7.)     You entered the young adult fray with The Nowhere Chronicles. Do you see yourself continuing in this genre? How much of a  departure was the effort from your “adult” books?

I really enjoyed writing those books and I’m really proud of them. I just wish, on reflection, that they’d come out under my name. I didn’t really see it as a departure – they’re as well-plotted as the Dog-Faced Gods, I think, and once you get in your stride with YA you’re not thinking of it as any different to any other novel – the main characters are just younger. My next two books for Gollancz are YA cross-overs I guess – The Death House and then a teen thriller called 13 Minutes Dead.

8.)      You’ve been a teacher. How has that impacted your writing? Have/had your students read any of your work, critiqued it, or given helpful suggestions? Mine have always wished to be a part of the process and have been the most brutal, but helpful critics.

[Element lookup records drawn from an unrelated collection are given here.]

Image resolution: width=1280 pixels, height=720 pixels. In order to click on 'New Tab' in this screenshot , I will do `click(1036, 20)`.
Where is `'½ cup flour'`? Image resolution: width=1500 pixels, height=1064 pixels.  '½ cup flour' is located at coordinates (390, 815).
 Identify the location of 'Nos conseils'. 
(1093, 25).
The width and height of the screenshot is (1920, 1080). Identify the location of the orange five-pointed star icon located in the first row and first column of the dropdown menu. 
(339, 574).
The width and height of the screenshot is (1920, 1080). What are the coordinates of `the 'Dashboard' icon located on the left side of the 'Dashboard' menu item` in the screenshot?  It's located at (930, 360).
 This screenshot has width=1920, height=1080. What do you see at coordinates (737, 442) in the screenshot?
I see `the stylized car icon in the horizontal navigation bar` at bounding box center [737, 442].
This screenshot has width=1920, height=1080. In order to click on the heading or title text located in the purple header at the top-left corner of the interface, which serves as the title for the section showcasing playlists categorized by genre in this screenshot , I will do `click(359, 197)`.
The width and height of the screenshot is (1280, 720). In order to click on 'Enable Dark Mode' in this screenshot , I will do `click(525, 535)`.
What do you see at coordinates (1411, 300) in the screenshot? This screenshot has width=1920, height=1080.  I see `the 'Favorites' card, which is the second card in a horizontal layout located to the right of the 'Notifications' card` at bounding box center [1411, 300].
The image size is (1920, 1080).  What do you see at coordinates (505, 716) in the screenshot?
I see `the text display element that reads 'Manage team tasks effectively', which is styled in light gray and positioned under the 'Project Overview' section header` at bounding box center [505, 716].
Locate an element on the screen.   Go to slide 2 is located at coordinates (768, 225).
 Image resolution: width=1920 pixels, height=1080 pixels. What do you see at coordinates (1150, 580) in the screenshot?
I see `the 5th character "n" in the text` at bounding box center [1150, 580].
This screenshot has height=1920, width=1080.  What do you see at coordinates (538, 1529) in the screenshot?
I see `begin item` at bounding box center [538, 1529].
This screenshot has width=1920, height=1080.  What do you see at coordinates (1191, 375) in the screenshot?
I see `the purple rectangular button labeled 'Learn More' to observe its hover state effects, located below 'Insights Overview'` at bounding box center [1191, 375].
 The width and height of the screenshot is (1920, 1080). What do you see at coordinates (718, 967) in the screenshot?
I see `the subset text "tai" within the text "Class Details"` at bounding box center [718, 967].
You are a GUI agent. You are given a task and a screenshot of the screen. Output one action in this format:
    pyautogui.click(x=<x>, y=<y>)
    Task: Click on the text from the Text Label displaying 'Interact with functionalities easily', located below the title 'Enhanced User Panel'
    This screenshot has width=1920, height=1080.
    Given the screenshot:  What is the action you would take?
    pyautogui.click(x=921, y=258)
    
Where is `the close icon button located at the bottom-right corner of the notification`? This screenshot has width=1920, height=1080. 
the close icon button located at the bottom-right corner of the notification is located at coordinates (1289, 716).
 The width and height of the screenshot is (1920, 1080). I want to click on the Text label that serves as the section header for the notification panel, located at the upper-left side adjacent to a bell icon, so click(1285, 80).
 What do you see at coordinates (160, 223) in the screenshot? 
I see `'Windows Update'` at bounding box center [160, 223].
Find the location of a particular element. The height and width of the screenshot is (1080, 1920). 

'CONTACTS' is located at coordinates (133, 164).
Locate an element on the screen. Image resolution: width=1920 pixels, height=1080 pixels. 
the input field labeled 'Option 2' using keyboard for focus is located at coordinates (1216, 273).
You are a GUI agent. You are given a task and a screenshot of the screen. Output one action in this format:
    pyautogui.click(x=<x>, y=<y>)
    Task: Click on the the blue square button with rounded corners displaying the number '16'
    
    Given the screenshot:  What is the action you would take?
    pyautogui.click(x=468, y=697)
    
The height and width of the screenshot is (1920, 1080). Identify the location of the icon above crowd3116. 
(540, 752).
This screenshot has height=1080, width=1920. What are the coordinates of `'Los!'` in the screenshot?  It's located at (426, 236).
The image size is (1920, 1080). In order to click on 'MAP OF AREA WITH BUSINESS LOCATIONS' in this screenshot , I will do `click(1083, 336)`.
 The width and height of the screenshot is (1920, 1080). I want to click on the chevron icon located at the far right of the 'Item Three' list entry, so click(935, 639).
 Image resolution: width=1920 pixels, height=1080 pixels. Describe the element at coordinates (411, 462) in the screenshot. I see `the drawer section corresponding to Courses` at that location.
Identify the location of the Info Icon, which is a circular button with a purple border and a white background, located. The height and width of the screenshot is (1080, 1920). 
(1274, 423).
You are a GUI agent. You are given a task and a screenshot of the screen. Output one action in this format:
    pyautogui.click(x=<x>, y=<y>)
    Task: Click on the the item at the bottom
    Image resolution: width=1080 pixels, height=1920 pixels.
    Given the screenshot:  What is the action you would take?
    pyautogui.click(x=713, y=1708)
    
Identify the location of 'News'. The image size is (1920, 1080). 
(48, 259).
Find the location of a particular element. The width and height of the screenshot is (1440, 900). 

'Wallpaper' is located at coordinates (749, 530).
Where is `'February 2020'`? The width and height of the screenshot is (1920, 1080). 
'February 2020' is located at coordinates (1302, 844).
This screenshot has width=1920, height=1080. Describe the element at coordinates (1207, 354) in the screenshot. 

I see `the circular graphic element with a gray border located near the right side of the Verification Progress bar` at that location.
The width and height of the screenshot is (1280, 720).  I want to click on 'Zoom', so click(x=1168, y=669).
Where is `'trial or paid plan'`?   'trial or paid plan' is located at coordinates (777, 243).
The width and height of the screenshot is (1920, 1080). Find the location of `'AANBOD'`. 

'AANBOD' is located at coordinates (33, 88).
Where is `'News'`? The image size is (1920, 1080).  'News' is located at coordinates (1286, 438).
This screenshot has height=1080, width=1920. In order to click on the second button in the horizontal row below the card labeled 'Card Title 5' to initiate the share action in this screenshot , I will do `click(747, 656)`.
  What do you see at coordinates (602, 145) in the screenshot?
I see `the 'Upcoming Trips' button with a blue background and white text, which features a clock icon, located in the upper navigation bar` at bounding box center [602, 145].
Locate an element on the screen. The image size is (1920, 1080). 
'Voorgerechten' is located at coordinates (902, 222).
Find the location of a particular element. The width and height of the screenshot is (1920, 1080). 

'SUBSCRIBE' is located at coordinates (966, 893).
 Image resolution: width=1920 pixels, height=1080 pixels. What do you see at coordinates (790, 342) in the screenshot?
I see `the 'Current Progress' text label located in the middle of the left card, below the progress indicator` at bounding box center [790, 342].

I was a high school teacher for a few years but I don’t think it’s impacted my writing other than help when writing teenage characters. Some of them read my early books and one student– whose name I used in The Nowhere Chronicles– read the first one before I sent it in, but I just wanted to see if it worked for a fifteen year old– which it seemed to. None of them critiqued me though– but then I don’t use Beta readers either.

 

9.)       You’ve written straight up horror, historical horror, YA, and suspense/thriller, along with re-telling of fairy tales in dark, witty manner. Which genre has been the most enjoyable to write, or which title?

Gosh, I like them all. The fairy tales were fun because I got to be humorous in them. I like playing around with different types of story-telling but I don’t think I have a favourite, although saying that, I think thrillers with a hint of weird is what I like best.

 

10.)        Screenplays have been added to your resume and an original television series is in the works. What can you tell us about them and how does the visual medium compare to novels and short stories?

The film I’ve sold is called Cracked and is an adaptation of The Hidden, my first book. I also wrote an episode of the BBC series New Tricks. The series is something different entirely but that’s under wraps for now. Screenwriting is an entirely different medium– primarily because so much of it is collaborative– producers and directors all have notes and changes. You don’t own it in the way that you do with a novel. I love it though and I think it’s helped my storytelling and dialogue in my novels. I like doing both.

 

11.)     You began with The Hidden a decade ago.   What’s the most important lesson you have learned about the genre, writing, and the publishing world, since that book was first contracted?

That’s really hard to answer because you learn as you go without realising how much you’re learning. I guess I’d say there’s nothing as valuable as a good agent, editor and copy-editor.;-)

 

12.)      Is there anything else you’d like to share with librarians and readers?

Can’t think of anything! Just keep up the good work – we NEED libraries! And of course, we need readers!